His voice rose to a sharper, more competitive level.
‘Well, I myself would rather have – ah’ – if he was going to blaspheme he realised he had better be civilised, he really should
do the decent thing and turn and bow slightly to the Archbishop of Canterbury – ‘ah, excuse me, my Lord Archbishop – I would
rather have a damned bad failure, a bad dusty old picture where somebody had tried to do something, to set down something
what they have seen and felt, than all this affected juggling, this following of … well, shall we call it the School of
Paris
?’
That Paris crack, the way he put such contempt into ‘
Paris
’, just came out, he was enjoying himself so much.
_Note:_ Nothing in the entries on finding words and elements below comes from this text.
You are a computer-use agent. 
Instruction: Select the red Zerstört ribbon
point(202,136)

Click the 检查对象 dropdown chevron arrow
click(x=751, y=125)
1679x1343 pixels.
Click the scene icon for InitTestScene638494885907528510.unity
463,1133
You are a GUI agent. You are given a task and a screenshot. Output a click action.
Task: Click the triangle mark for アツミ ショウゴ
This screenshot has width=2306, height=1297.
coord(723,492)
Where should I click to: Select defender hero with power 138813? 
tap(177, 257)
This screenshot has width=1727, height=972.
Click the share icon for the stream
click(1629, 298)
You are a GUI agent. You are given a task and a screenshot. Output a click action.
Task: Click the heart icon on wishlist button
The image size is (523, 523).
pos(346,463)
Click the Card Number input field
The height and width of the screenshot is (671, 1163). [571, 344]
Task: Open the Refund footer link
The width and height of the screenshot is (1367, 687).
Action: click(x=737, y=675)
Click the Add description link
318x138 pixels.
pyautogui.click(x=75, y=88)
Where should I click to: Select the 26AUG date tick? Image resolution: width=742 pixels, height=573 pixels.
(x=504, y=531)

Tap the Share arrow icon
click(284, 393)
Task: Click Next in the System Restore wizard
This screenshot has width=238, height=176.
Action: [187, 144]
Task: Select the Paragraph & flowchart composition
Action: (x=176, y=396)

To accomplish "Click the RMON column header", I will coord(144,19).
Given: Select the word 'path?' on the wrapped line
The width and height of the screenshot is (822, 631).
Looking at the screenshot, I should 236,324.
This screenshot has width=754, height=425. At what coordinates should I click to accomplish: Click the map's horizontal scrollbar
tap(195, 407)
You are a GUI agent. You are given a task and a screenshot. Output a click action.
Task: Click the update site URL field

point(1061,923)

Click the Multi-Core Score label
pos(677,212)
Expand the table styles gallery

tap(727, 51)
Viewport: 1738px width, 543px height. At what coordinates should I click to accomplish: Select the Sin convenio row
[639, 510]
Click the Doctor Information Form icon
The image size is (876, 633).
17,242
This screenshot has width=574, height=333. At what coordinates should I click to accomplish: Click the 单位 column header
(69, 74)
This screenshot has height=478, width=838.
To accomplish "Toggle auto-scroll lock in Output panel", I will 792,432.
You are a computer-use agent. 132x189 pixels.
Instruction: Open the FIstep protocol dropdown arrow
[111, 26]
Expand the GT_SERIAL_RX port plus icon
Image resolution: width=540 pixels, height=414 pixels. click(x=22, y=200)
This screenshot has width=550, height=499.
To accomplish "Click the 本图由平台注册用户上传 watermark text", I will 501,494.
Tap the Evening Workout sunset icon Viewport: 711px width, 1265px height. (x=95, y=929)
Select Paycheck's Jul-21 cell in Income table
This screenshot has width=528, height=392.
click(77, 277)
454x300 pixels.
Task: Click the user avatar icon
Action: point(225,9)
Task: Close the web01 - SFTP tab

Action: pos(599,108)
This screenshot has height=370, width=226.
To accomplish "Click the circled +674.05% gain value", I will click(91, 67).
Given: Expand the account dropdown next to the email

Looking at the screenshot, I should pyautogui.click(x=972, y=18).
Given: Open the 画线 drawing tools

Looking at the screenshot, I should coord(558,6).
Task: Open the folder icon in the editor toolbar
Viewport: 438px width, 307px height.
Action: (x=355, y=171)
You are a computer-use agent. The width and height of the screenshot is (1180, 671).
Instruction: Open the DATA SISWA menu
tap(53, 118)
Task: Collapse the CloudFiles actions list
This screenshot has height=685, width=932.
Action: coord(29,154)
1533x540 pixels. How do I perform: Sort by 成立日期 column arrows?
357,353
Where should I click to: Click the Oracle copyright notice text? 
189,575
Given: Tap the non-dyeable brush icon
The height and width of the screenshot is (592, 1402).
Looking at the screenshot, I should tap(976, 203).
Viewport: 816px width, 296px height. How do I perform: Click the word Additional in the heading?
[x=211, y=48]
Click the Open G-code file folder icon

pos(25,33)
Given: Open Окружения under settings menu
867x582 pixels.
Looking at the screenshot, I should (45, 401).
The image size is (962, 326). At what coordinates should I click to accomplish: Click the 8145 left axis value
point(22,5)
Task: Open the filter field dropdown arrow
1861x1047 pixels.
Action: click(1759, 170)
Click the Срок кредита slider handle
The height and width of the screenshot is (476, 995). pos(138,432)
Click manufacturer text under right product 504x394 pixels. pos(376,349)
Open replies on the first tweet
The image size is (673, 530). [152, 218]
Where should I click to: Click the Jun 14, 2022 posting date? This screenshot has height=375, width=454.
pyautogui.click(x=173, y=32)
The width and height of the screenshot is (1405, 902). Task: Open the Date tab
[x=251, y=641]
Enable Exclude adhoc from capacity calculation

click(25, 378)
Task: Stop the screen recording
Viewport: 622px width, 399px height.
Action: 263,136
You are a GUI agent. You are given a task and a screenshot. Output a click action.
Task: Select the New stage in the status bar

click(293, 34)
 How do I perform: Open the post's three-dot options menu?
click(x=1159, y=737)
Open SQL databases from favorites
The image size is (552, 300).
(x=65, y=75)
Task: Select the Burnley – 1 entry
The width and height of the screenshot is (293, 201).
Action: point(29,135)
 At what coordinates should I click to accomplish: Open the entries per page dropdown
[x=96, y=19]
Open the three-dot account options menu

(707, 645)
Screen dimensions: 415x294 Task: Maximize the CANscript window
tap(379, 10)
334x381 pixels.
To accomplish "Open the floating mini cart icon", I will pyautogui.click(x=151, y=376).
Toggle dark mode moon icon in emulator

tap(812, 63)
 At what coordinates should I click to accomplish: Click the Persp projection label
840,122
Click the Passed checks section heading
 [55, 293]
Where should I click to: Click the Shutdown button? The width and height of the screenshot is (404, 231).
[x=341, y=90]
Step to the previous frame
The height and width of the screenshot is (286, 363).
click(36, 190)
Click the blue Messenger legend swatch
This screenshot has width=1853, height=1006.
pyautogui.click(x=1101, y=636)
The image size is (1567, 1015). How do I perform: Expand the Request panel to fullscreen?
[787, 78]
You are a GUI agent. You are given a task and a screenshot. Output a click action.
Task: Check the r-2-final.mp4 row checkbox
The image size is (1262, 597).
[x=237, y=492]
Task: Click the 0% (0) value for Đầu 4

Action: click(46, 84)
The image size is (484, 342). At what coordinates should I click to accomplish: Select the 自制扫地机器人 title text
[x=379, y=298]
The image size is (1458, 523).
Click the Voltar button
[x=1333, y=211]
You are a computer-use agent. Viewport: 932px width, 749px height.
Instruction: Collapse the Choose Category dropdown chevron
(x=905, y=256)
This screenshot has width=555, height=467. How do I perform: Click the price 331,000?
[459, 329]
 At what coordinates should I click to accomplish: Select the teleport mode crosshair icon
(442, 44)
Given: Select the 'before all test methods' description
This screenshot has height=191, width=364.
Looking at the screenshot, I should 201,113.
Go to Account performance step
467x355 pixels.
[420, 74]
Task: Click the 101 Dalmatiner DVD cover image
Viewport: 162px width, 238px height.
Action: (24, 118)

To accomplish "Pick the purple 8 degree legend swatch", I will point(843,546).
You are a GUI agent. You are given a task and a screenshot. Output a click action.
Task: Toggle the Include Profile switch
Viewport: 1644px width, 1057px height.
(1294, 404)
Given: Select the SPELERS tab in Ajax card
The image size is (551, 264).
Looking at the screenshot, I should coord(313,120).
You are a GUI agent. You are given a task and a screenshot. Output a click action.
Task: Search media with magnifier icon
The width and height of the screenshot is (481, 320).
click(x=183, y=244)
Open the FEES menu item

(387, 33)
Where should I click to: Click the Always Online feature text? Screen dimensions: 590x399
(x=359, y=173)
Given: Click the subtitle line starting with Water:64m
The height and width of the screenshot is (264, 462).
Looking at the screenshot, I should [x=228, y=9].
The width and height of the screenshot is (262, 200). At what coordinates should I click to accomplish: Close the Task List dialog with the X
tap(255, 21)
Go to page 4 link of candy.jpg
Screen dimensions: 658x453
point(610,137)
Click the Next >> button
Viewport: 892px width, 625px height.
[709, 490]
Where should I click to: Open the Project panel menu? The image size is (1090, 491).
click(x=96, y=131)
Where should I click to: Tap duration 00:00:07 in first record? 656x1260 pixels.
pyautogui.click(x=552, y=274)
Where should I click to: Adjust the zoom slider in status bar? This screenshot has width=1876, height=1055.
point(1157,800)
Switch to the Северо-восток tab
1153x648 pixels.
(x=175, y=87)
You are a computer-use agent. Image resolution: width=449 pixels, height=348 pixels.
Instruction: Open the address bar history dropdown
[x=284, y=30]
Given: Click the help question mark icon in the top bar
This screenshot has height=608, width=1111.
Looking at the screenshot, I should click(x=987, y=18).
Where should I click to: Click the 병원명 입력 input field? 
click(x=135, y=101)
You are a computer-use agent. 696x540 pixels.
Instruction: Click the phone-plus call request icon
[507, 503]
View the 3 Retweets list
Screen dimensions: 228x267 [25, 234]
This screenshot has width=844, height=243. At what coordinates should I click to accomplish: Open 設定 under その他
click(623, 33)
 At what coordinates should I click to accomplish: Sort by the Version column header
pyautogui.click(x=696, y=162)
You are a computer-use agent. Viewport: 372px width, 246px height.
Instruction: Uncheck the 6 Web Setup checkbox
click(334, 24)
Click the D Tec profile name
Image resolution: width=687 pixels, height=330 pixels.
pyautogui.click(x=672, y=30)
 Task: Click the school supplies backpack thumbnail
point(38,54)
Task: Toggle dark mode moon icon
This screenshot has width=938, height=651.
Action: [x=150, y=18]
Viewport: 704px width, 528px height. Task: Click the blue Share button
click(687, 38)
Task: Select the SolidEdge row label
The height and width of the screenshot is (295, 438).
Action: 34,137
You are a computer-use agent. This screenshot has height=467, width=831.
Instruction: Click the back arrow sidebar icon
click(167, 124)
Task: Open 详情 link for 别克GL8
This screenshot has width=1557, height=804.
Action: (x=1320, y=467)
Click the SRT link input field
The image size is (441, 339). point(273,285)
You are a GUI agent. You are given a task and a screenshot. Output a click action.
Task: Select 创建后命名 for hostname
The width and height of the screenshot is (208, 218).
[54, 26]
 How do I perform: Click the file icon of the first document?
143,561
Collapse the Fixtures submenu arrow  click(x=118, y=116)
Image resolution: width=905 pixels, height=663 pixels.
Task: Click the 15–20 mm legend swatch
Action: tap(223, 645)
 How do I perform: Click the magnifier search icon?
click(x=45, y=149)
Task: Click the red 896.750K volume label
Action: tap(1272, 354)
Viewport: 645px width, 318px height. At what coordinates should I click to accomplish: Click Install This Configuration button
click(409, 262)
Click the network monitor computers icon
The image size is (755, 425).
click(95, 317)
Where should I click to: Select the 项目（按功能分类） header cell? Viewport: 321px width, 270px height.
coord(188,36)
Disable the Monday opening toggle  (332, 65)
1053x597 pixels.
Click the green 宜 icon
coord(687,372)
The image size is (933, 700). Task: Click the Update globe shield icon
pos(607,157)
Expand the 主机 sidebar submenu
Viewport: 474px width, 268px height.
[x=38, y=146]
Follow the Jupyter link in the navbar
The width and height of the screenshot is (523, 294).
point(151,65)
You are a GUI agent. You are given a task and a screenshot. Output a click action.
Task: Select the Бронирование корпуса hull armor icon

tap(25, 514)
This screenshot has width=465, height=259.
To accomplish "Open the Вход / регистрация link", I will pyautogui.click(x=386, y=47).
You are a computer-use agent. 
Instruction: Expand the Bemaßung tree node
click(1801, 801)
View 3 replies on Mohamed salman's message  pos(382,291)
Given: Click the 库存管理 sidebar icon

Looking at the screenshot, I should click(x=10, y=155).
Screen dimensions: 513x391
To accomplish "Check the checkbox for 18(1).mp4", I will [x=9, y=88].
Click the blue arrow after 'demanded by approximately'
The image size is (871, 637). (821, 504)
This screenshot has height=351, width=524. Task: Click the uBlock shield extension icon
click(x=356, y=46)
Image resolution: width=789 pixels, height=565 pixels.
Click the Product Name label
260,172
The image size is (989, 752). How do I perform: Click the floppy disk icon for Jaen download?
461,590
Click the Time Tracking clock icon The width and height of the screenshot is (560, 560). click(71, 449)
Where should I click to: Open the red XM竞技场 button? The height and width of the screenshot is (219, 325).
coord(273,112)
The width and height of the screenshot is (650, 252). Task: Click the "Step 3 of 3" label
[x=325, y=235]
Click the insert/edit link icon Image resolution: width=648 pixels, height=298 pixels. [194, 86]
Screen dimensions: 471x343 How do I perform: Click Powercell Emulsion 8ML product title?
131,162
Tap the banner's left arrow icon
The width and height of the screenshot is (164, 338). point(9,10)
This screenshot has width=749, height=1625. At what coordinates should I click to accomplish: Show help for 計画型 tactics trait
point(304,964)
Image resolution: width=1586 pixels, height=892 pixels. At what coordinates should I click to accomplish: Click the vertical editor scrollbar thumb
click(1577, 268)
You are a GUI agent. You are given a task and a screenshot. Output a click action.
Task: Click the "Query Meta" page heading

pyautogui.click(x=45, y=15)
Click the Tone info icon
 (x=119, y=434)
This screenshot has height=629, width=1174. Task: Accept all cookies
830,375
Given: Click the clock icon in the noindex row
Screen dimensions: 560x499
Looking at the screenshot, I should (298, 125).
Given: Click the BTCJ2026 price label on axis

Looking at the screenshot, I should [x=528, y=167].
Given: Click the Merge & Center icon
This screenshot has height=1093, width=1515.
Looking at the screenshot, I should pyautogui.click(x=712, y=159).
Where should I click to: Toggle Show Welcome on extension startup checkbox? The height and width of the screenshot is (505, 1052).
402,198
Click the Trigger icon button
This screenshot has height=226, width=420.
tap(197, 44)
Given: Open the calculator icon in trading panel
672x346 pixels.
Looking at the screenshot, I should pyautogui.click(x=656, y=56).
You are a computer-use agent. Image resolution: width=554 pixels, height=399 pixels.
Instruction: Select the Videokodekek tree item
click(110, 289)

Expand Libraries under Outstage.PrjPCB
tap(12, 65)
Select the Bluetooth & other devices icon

He was loving it. So he put his hands on his hips, exactly as Charlie Chaplin
did in
The Great Dictator
,
and pretended to scour the tables for any offending French diplomats.
‘I hope the French ambassador is not here tonight.’
It has to be said he timed that aside rather well. In response, there was warm laughter, with-him laughter, and the aside
went down best of all with Winston, whose shoulders were going up and down. Good old Winnie, the President smiled, never a
great one for effete frogs and their new-fangled fashions. He looked at them all, and went strongly on.
‘Not so long ago, I spoke in this very room to the students, the boys and girls, and they were receiving all sorts of gratuities
from the Government. For what?
For what
?’
No one answered. No one dared.
‘To learn art. And to become what? Not artists. Well now, I said to those students, “If you paint a tree, for God’s sake try
and paint it to look like a tree, and if you paint a sky, try and make it look like a sky.”’ Winston, as sure as eggs were
eggs, was enjoying every word of all this: the President could feel his warm approval, there was absolutely no need to check.
Had they not discussed the textures of trees and the skyishness of skies often enough in recent months?